It has been commonly held that the Christian tradition historically ignored women, demeaned them, and treated them as something less than fully human. The Christian Church was blamed for misogynism, since it was so influential in shaping Western culture and social structures. Patricia Ranft, a Professor of History at Central Michigan University, questions that premise and sets out to chronologically and systematically move readers into a more complex understanding of the role of women in Christian history.
Women and Spiritual Equality in Christian Tradition documents enduring voices and attitudes of women from Early Christian communities to the Renaissance and Reformation periods. The representative snapshots of how women viewed themselves and were viewed by others provide a wealth of images to expand contemporary notions of feminine spirituality. Her work allows the reader to hear the voices of women who had been forgotten or silenced, and her focus illumines a way for historical interpretation of Christianity through a fresh lens. One may begin reading with a wariness of her basic premise, but be swayed by the sheer procession of documented examples showing how women were understood and treated as spiritual equals. Ranft focuses on each age's understanding of women's spiritual equality, not on the prevailing political reality.

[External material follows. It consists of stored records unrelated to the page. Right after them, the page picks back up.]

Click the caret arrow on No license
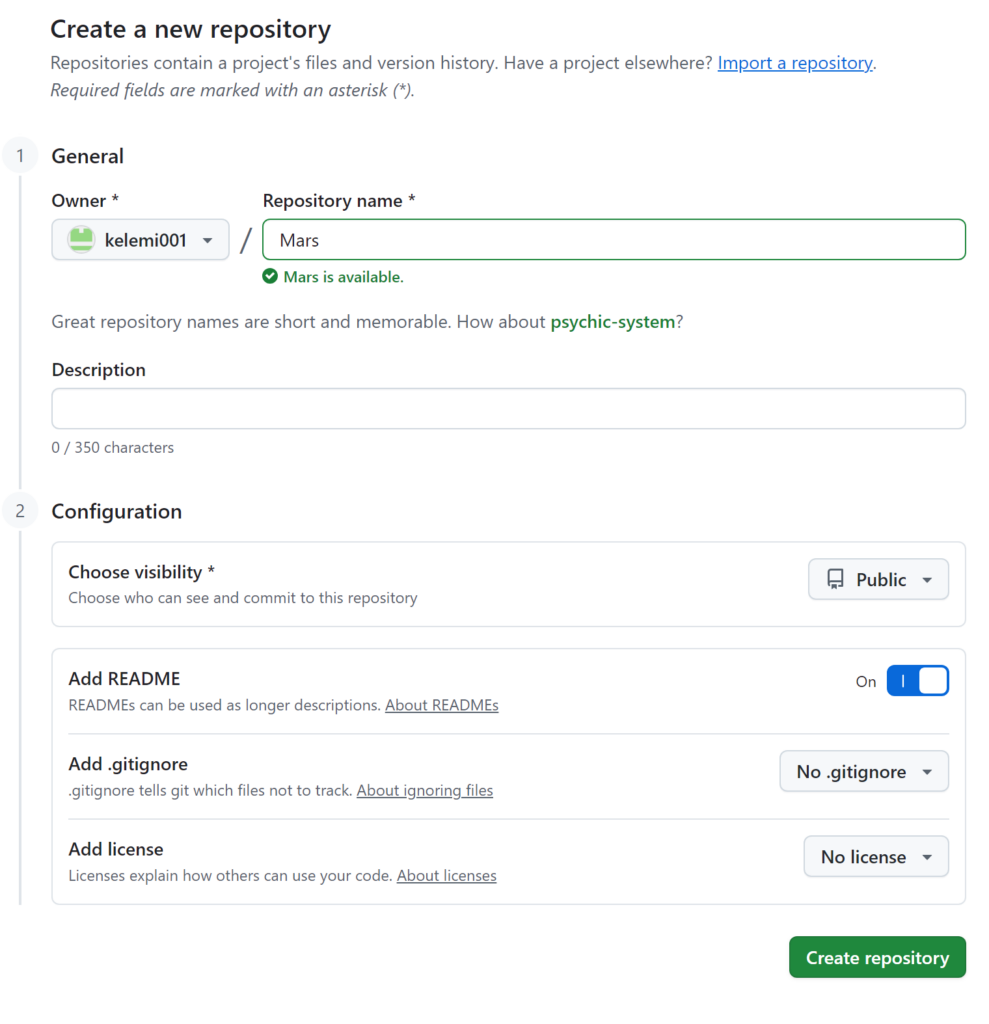927,858
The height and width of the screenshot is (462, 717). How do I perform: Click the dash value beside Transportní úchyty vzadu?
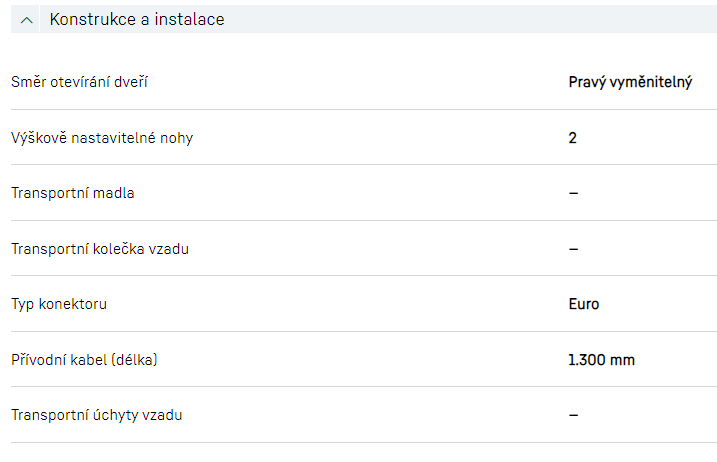[x=574, y=415]
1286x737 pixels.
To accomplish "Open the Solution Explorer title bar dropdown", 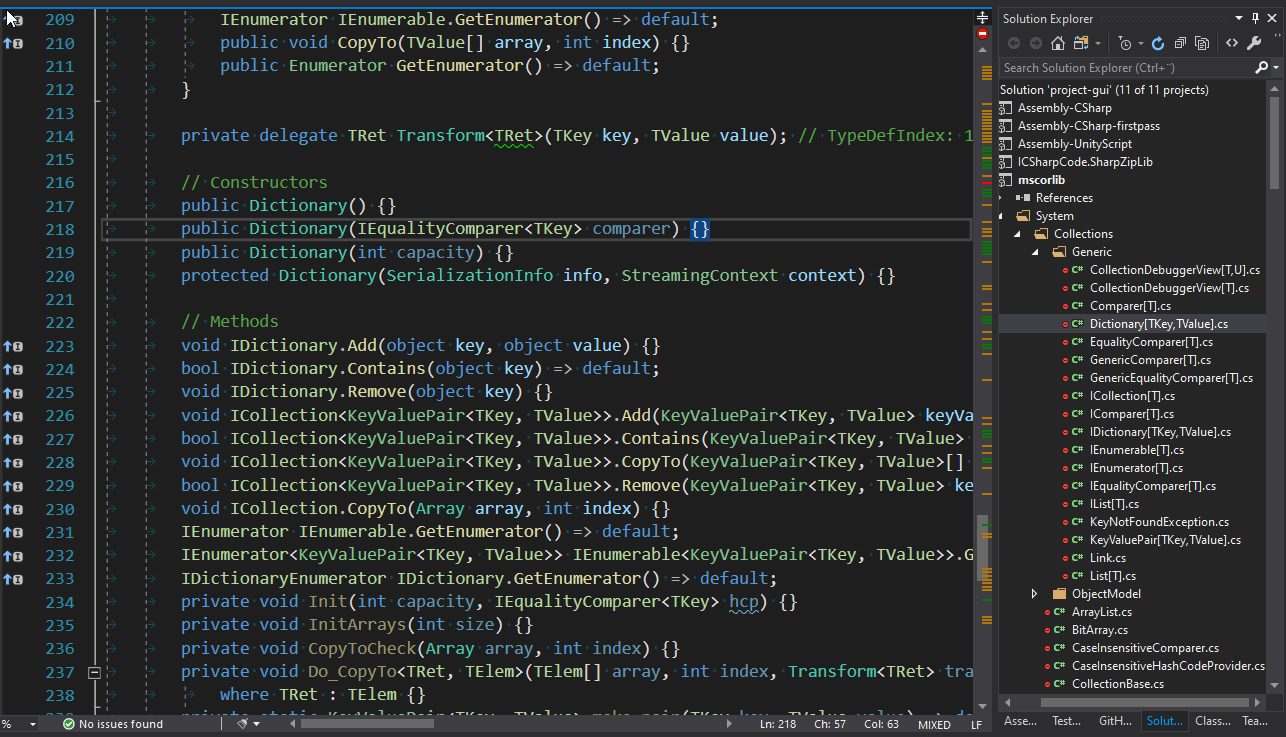I will coord(1239,18).
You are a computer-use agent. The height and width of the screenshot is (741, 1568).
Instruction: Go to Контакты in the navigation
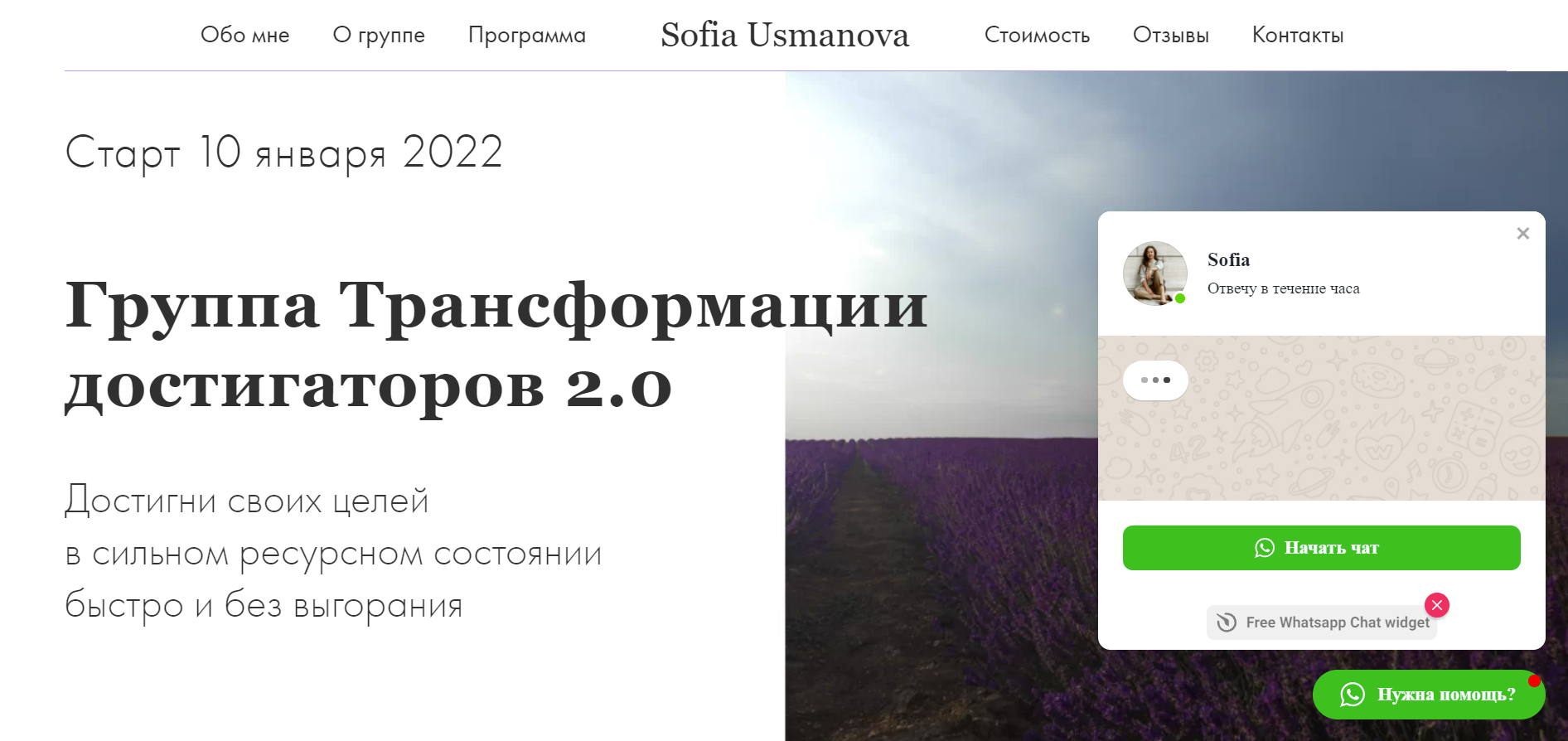coord(1298,35)
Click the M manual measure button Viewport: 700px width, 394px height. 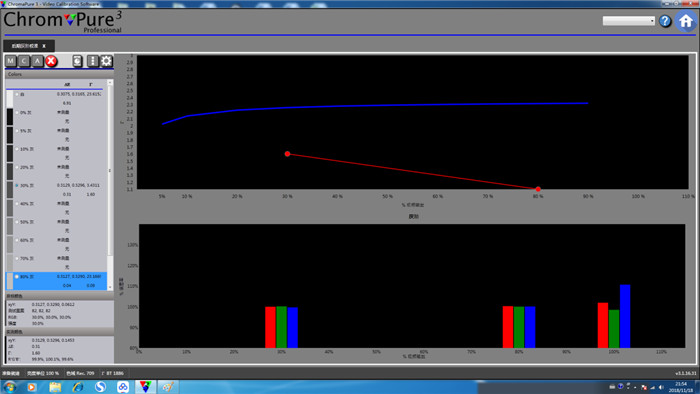click(11, 61)
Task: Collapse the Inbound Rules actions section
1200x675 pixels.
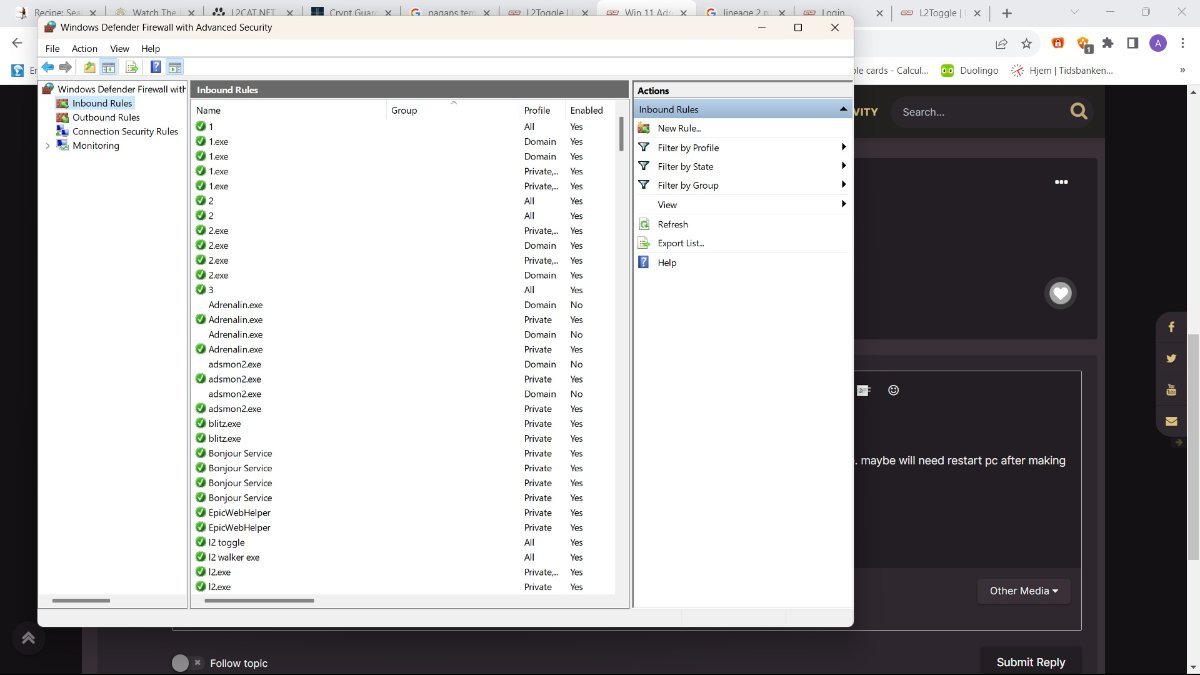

Early Christian women who appear in Scriptures or who were martyred provide abundant evidence of women's participation in Jesus' ministry and in the earliest Christian communities. The Church Fathers (even Tertullian!) expanded on the Pauline image of the Body of Christ consisting of all believers, regardless of age, status, or gender (pp. 19-20). Whether in prayer, good deeds, generosity, fasting, hospitality, or bearing witness, women as well as men were to follow Christ's call.
Ranft makes a case for women's virginity not being an institutional imperative imposed by male theologians. Through her synthesis of the writings of Carolyn Walker Bynum and Peter Brown, she offers interpretive lenses which move us beyond anachronistic readings of male and female roles and mindsets. As early Christianity developed, the spiritual nature was seen as capable of gaining control of the physical nature by means of asceticism in general, and celibacy in particular. Choosing the aesthetic life was one area where women could exercise control over their own bodies. Sex was understood then as a social act: virgins exercised a freedom of will to do as they pleased with their own bodies. The resulting communities of women have had far-reaching and enduring consequences on Western society to this day.
Ranft documents women in roles of spiritual leadership through the fourth century, late antiquity, various periods of the middle ages, and through to the late renaissance. Examples abound of the honor given to female saints and holy women in early church history. Women's spiritual diversity is evidenced in vitaes and hagiographies from the early medieval period: Mary and itinerant Euphemia (friends of John of Ephesus); Mary the Anchorite; martyrs Mahya and Ruhm of Najran; and abbess Austreberta of Pavilly. Wherever possible, Ranft goes to primary literary (as well as artistic) sources, such as the writings of Hildegard of Bingen, Hrotsvitha of Gandersheim, Julian of Norwich, and Teresa of Avila. She also includes related resources which highlight the influence that female spiritual leaders had on specific individuals, their communities, and the church structures of their day. Many times, even though men were the authors, literature was produced to satisfy women's thirst for devotional materials.
Ranft's epilogue provides a dual call to recognize the enduring Christian tradition of women's spiritual equality while acknowledging that it has failed to bring the whole of society into similar traditions of equality. Christianity's contribution to human history is easily overlooked in a post-Christian era. Ranft's realistic assessment of the shortcomings of Christianity's position gives credibility to her work: "Spiritual equality of Christian women should have led to their social equality in a Christian society, and it did not" (p. 231). Her nineteen page of bibliography is an extraordinary resource on its own. This book lifts up the need for the Christian Church of this millennium to hear the voices of women who use their gifts to lead, teach, serve, and "say what may help others" (Catherine Vigri of Bologna, p. 209).